Im Namen von Bundeskanzlerin Angela Merkel spricht darin Umweltminister Sigmar Gabriel dem Eicher Verein Dank und Anerkennung für die seit vielen Jahren geleistete Hilfe aus. Gabriel schrieb Konersmann:"Sie haben vielen Menschen geholfen, Notlagen zu überwinden". Mit der Lieferung von Medikamenten und Bekleidung, beim Bau von Kinderheimen und Schulen sowie bei der Ausrüstung von Krankenhäusern habe sich der Eicher Verein in hohem Maße in der Ukraine engagiert. Diese Aktivitäten stünden oft nicht im Scheinwerferlicht der Öffentlichkeit, "aber sie sind es, die den Menschen Hoffnung und Lebensmut geben". Ohne das Engagement des Eicher Vereins, so Gabriel, "wäre diese Gesellschaft kälter". Gleichwohl betrachtet der Minister Tschernobyl als Mahnung, "aus der Atomkraft auzusteigen". Dies sei die wichtigste Lehre aus dem Unfall, an der er festhalte und für die er sich mit seinen Möglichkeiten auch einsetzen werde.

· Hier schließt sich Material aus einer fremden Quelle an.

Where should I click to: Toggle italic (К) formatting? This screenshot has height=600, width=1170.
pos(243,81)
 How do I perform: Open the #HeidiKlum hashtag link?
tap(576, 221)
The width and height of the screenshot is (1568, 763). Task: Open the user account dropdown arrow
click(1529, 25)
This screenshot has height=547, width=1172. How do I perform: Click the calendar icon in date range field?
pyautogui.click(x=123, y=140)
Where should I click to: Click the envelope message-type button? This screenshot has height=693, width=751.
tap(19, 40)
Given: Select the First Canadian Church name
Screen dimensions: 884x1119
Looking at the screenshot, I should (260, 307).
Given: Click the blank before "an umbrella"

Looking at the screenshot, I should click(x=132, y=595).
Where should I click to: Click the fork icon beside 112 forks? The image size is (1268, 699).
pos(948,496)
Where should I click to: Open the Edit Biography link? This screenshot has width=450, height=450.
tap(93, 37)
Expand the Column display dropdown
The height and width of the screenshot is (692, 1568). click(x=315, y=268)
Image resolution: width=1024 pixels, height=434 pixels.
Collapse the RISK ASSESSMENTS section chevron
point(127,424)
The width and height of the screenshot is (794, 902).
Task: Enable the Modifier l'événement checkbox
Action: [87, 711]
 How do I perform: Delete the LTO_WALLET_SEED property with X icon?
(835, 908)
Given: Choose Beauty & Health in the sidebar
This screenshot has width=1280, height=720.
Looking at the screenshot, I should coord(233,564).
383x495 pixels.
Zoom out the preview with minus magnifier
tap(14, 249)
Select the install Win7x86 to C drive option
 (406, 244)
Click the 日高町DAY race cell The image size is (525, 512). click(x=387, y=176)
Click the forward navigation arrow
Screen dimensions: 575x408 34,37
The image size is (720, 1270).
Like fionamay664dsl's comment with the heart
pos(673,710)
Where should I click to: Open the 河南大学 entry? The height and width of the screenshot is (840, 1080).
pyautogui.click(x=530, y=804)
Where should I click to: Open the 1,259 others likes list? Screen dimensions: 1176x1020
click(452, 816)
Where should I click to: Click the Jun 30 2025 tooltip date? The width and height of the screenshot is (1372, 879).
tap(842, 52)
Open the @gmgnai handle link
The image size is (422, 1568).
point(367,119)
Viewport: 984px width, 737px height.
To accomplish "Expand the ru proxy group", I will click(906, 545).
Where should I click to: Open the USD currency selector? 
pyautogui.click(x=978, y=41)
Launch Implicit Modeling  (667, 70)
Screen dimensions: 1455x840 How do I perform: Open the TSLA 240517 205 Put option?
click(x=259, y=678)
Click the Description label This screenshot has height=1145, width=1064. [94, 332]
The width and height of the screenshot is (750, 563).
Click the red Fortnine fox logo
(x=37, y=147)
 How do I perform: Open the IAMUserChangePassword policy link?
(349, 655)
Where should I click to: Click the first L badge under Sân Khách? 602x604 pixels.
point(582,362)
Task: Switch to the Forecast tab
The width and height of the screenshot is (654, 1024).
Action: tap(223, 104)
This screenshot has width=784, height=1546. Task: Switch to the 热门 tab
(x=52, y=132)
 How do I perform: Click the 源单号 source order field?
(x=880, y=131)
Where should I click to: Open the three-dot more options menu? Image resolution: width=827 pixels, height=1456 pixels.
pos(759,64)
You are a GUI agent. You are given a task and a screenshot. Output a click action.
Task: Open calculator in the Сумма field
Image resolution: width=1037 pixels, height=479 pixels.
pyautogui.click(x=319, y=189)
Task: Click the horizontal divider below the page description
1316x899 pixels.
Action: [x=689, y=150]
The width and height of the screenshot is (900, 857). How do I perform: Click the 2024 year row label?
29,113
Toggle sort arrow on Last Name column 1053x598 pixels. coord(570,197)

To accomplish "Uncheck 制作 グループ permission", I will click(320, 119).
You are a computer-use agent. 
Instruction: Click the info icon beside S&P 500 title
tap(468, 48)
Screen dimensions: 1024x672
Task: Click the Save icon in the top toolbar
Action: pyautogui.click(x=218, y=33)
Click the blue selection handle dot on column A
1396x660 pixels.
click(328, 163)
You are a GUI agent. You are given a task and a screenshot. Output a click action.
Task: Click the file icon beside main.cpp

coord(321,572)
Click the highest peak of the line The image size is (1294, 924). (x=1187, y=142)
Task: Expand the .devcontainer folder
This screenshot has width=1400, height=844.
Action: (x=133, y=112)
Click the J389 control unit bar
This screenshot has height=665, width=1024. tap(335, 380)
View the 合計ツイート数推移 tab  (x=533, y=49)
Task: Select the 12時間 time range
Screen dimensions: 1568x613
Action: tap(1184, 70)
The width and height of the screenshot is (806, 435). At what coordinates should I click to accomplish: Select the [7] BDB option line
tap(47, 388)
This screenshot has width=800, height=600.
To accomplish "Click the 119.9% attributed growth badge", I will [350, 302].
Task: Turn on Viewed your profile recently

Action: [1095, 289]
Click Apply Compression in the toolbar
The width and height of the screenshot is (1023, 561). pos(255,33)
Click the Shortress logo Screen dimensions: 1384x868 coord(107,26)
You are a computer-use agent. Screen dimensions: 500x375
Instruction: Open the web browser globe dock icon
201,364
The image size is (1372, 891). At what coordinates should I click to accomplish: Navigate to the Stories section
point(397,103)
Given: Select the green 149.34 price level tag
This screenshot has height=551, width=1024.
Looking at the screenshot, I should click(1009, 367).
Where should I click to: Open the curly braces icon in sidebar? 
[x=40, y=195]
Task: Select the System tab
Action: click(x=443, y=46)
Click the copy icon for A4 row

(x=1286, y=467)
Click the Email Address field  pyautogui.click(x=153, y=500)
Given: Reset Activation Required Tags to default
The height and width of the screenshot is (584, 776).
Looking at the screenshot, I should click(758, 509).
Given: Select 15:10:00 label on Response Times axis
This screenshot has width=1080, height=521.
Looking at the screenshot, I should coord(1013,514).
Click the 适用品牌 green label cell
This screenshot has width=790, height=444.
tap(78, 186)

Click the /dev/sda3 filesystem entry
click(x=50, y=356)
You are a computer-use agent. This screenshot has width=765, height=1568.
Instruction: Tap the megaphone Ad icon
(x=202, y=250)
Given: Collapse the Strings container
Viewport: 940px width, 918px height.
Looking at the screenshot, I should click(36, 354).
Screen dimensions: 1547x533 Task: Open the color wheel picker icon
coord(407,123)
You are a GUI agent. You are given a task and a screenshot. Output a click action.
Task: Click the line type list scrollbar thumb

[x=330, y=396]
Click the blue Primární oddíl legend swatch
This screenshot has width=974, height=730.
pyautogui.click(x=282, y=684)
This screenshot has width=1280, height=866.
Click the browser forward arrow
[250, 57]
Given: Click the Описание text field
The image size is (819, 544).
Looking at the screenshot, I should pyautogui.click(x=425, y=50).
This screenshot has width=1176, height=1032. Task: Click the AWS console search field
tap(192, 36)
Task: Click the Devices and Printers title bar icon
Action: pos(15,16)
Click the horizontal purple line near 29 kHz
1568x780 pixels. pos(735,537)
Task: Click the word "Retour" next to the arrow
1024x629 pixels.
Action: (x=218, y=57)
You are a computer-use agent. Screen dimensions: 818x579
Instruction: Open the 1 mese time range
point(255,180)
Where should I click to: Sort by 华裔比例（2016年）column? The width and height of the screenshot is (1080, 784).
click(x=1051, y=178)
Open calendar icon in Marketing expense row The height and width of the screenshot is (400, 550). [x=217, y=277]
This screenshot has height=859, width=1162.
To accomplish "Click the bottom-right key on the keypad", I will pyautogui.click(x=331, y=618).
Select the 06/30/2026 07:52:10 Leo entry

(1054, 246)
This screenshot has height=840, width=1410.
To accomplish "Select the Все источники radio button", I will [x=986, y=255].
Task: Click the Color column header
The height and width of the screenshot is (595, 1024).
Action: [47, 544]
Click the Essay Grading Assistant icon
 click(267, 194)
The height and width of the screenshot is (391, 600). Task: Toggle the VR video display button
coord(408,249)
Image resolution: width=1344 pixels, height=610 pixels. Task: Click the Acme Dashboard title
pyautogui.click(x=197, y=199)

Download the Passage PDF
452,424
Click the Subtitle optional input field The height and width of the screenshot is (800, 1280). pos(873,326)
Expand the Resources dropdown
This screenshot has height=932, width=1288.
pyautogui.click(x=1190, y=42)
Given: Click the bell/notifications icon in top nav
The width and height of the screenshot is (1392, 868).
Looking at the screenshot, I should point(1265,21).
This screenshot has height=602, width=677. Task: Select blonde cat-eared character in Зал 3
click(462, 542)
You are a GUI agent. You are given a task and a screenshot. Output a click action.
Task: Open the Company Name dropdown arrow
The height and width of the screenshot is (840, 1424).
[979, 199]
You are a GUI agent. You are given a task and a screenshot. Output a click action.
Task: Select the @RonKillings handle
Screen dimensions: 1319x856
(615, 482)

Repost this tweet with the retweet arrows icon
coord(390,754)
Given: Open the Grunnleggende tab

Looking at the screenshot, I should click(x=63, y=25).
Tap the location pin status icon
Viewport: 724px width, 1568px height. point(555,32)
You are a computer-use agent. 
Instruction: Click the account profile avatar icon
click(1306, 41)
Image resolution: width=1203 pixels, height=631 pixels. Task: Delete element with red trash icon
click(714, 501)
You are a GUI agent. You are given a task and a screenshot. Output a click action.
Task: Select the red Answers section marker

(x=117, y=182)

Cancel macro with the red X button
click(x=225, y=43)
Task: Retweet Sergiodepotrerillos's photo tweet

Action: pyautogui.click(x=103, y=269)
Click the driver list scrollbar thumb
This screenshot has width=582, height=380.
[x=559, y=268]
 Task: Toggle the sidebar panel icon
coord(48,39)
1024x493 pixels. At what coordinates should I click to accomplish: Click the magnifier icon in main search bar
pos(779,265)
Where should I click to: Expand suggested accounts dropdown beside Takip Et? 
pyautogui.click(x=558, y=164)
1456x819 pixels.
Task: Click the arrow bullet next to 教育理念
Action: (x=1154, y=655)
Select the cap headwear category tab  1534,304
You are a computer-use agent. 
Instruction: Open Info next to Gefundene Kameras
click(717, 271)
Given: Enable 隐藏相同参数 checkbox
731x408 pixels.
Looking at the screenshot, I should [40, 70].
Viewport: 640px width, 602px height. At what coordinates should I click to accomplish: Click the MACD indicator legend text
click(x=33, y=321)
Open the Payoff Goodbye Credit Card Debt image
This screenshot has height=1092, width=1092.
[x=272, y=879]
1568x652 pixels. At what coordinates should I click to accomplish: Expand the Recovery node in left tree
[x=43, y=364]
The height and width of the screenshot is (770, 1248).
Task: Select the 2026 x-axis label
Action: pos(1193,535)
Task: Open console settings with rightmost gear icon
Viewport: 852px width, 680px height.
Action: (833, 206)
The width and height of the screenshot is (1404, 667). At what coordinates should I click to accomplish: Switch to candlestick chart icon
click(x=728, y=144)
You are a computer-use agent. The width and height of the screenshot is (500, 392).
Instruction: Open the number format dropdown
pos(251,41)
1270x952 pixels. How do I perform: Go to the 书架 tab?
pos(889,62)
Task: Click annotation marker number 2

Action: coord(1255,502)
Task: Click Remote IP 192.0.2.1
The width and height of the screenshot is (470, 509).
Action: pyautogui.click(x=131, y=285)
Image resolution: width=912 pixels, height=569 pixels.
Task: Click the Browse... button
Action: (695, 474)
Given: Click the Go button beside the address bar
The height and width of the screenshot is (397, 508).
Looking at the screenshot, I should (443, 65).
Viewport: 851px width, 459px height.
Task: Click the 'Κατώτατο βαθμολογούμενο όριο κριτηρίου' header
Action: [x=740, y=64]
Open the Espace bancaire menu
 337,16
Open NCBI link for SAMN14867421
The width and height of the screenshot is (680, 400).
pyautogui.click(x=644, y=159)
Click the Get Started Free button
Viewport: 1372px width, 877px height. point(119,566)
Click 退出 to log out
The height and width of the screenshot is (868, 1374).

Die Arbeit des Eicher Vereins wurde jetzt auch von der Redaktion des Magazins "Spiegel Online" gewürdigt. Der Spiegel nahm den Eicher Verein in den kleinen Kreis der "empfehlenswerten" Hilfsorganisationen auf. Konersmann betrachtet dies als ganz besondere Auszeichnung und Würdigung der Vereinsarbeit. Schließlich sei der 170 Mitglieder zählende Verein auch schon vor zwei Jahren bei der Uno in die offizielle Liste der anerkannten Hilfsorganisationen aufgenommen worden. Ende April reist eine Delegation des Vereins aus Eich nach Berlin. Auf Einladung des SPD-Bundestagsabgeordneten Klaus Hagemann nimmt die Eicher Delegation zum 20.Jahrestag der Reaktorkatastrophe am 26. April an einer Gedenkveranstaltung der SPD-Bundestagsfraktion teil.
Angetan von der erfolgreichen Arbeit zeigte sich auch der Eicher Kiesunternehmer Heinrich Büttel, der jetzt dem Förderverein der Osthofener Realschule eine Spende in Höhe von 500 Euro zukommen ließ. Büttel will mit diesem Geld die Teilnahme von Osthofener Realschülern an einer Informationsfahrt des Eicher Vereins in die Ukraine ermöglichen. Die Osthofener Realschule möchte eine Schulpatenschaft mit einer Dorfschule in der Nähe von Kiew gründen. In dieses Dorf wurden im Jahr 1986 mehr als 300 Familien aus der Region Tschernobyl evakuiert.